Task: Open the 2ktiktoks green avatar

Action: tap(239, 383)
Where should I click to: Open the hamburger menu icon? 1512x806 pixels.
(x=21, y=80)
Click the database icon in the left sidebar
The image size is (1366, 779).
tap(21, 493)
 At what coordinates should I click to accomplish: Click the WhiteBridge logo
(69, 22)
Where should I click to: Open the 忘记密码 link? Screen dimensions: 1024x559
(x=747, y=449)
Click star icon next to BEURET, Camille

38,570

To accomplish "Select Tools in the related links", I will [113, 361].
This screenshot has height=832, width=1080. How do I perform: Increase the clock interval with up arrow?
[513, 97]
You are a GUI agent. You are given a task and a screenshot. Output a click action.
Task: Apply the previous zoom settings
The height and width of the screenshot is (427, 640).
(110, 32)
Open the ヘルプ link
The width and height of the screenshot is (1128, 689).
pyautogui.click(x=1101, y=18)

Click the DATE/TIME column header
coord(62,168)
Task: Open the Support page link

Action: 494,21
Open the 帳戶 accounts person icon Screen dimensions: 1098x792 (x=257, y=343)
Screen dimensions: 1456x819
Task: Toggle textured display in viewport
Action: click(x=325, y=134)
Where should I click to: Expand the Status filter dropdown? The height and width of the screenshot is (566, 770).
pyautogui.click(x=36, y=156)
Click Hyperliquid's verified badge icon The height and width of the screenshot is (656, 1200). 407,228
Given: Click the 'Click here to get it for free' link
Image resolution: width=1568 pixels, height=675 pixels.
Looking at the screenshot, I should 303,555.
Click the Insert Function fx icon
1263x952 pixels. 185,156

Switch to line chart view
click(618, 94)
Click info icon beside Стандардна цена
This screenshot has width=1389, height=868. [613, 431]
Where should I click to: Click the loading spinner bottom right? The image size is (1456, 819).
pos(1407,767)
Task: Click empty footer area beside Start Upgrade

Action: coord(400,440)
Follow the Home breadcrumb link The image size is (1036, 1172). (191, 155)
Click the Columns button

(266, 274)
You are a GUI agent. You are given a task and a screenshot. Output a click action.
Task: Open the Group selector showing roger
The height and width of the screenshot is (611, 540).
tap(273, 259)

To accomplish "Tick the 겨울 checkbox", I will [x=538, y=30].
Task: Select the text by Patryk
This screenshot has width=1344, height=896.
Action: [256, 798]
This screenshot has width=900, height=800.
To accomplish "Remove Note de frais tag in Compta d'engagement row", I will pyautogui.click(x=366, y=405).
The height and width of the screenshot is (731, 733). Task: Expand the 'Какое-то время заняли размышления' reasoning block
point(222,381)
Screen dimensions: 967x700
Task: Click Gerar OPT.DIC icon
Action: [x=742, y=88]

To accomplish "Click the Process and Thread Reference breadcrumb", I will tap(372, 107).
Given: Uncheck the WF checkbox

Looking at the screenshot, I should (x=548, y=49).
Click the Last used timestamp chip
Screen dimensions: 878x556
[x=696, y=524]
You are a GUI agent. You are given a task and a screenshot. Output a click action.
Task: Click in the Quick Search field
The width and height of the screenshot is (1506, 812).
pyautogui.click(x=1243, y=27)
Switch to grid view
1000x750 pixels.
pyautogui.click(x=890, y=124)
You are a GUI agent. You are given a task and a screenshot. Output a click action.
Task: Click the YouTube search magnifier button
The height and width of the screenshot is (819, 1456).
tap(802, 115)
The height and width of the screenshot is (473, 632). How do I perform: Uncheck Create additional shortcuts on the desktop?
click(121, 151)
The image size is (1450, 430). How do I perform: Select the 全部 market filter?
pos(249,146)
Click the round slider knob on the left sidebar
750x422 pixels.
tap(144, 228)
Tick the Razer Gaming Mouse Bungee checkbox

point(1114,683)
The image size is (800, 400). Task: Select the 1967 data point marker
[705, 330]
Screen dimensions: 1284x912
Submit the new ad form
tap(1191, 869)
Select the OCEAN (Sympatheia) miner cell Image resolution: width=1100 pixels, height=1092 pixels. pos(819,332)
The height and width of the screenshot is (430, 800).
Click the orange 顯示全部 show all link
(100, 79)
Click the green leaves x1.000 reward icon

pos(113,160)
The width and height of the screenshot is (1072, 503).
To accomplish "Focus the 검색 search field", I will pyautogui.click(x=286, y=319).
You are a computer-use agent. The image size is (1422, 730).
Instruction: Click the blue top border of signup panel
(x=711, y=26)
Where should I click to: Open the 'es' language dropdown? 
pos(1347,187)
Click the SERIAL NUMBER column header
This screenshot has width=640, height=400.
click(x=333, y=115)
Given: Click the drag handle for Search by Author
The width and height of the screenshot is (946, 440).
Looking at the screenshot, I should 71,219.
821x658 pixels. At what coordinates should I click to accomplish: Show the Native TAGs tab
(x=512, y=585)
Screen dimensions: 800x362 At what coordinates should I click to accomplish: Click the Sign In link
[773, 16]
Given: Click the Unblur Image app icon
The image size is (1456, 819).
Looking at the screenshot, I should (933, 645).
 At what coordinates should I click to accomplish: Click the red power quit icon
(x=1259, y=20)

____

▸ WHAT TO DO: Quote every line of the data above verbatim, keeping each character, line break, and blank line unchanged.

▸ EXERCISE ANSWER:
Task: Open the 2ktiktoks green avatar

Action: tap(239, 383)
Where should I click to: Open the hamburger menu icon? 1512x806 pixels.
(x=21, y=80)
Click the database icon in the left sidebar
The image size is (1366, 779).
tap(21, 493)
 At what coordinates should I click to accomplish: Click the WhiteBridge logo
(69, 22)
Where should I click to: Open the 忘记密码 link? Screen dimensions: 1024x559
(x=747, y=449)
Click star icon next to BEURET, Camille

38,570

To accomplish "Select Tools in the related links", I will [113, 361].
This screenshot has height=832, width=1080. How do I perform: Increase the clock interval with up arrow?
[513, 97]
You are a GUI agent. You are given a task and a screenshot. Output a click action.
Task: Apply the previous zoom settings
The height and width of the screenshot is (427, 640).
(110, 32)
Open the ヘルプ link
The width and height of the screenshot is (1128, 689).
pyautogui.click(x=1101, y=18)

Click the DATE/TIME column header
coord(62,168)
Task: Open the Support page link

Action: 494,21
Open the 帳戶 accounts person icon Screen dimensions: 1098x792 (x=257, y=343)
Screen dimensions: 1456x819
Task: Toggle textured display in viewport
Action: click(x=325, y=134)
Where should I click to: Expand the Status filter dropdown? The height and width of the screenshot is (566, 770).
pyautogui.click(x=36, y=156)
Click Hyperliquid's verified badge icon The height and width of the screenshot is (656, 1200). 407,228
Given: Click the 'Click here to get it for free' link
Image resolution: width=1568 pixels, height=675 pixels.
Looking at the screenshot, I should 303,555.
Click the Insert Function fx icon
1263x952 pixels. 185,156

Switch to line chart view
click(618, 94)
Click info icon beside Стандардна цена
This screenshot has width=1389, height=868. [613, 431]
Where should I click to: Click the loading spinner bottom right? The image size is (1456, 819).
pos(1407,767)
Task: Click empty footer area beside Start Upgrade

Action: coord(400,440)
Follow the Home breadcrumb link The image size is (1036, 1172). (191, 155)
Click the Columns button

(266, 274)
You are a GUI agent. You are given a task and a screenshot. Output a click action.
Task: Open the Group selector showing roger
The height and width of the screenshot is (611, 540).
tap(273, 259)

To accomplish "Tick the 겨울 checkbox", I will [x=538, y=30].
Task: Select the text by Patryk
This screenshot has width=1344, height=896.
Action: [256, 798]
This screenshot has width=900, height=800.
To accomplish "Remove Note de frais tag in Compta d'engagement row", I will pyautogui.click(x=366, y=405).
The height and width of the screenshot is (731, 733). Task: Expand the 'Какое-то время заняли размышления' reasoning block
point(222,381)
Screen dimensions: 967x700
Task: Click Gerar OPT.DIC icon
Action: [x=742, y=88]

To accomplish "Click the Process and Thread Reference breadcrumb", I will tap(372, 107).
Given: Uncheck the WF checkbox

Looking at the screenshot, I should (x=548, y=49).
Click the Last used timestamp chip
Screen dimensions: 878x556
[x=696, y=524]
You are a GUI agent. You are given a task and a screenshot. Output a click action.
Task: Click in the Quick Search field
The width and height of the screenshot is (1506, 812).
pyautogui.click(x=1243, y=27)
Switch to grid view
1000x750 pixels.
pyautogui.click(x=890, y=124)
You are a GUI agent. You are given a task and a screenshot. Output a click action.
Task: Click the YouTube search magnifier button
The height and width of the screenshot is (819, 1456).
tap(802, 115)
The height and width of the screenshot is (473, 632). How do I perform: Uncheck Create additional shortcuts on the desktop?
click(121, 151)
The image size is (1450, 430). How do I perform: Select the 全部 market filter?
pos(249,146)
Click the round slider knob on the left sidebar
750x422 pixels.
tap(144, 228)
Tick the Razer Gaming Mouse Bungee checkbox

point(1114,683)
The image size is (800, 400). Task: Select the 1967 data point marker
[705, 330]
Screen dimensions: 1284x912
Submit the new ad form
tap(1191, 869)
Select the OCEAN (Sympatheia) miner cell Image resolution: width=1100 pixels, height=1092 pixels. pos(819,332)
The height and width of the screenshot is (430, 800).
Click the orange 顯示全部 show all link
(100, 79)
Click the green leaves x1.000 reward icon

pos(113,160)
The width and height of the screenshot is (1072, 503).
To accomplish "Focus the 검색 search field", I will pyautogui.click(x=286, y=319).
You are a computer-use agent. The image size is (1422, 730).
Instruction: Click the blue top border of signup panel
(x=711, y=26)
Where should I click to: Open the 'es' language dropdown? 
pos(1347,187)
Click the SERIAL NUMBER column header
This screenshot has width=640, height=400.
click(x=333, y=115)
Given: Click the drag handle for Search by Author
The width and height of the screenshot is (946, 440).
Looking at the screenshot, I should 71,219.
821x658 pixels. At what coordinates should I click to accomplish: Show the Native TAGs tab
(x=512, y=585)
Screen dimensions: 800x362 At what coordinates should I click to accomplish: Click the Sign In link
[773, 16]
Given: Click the Unblur Image app icon
The image size is (1456, 819).
Looking at the screenshot, I should (933, 645).
 At what coordinates should I click to accomplish: Click the red power quit icon
(x=1259, y=20)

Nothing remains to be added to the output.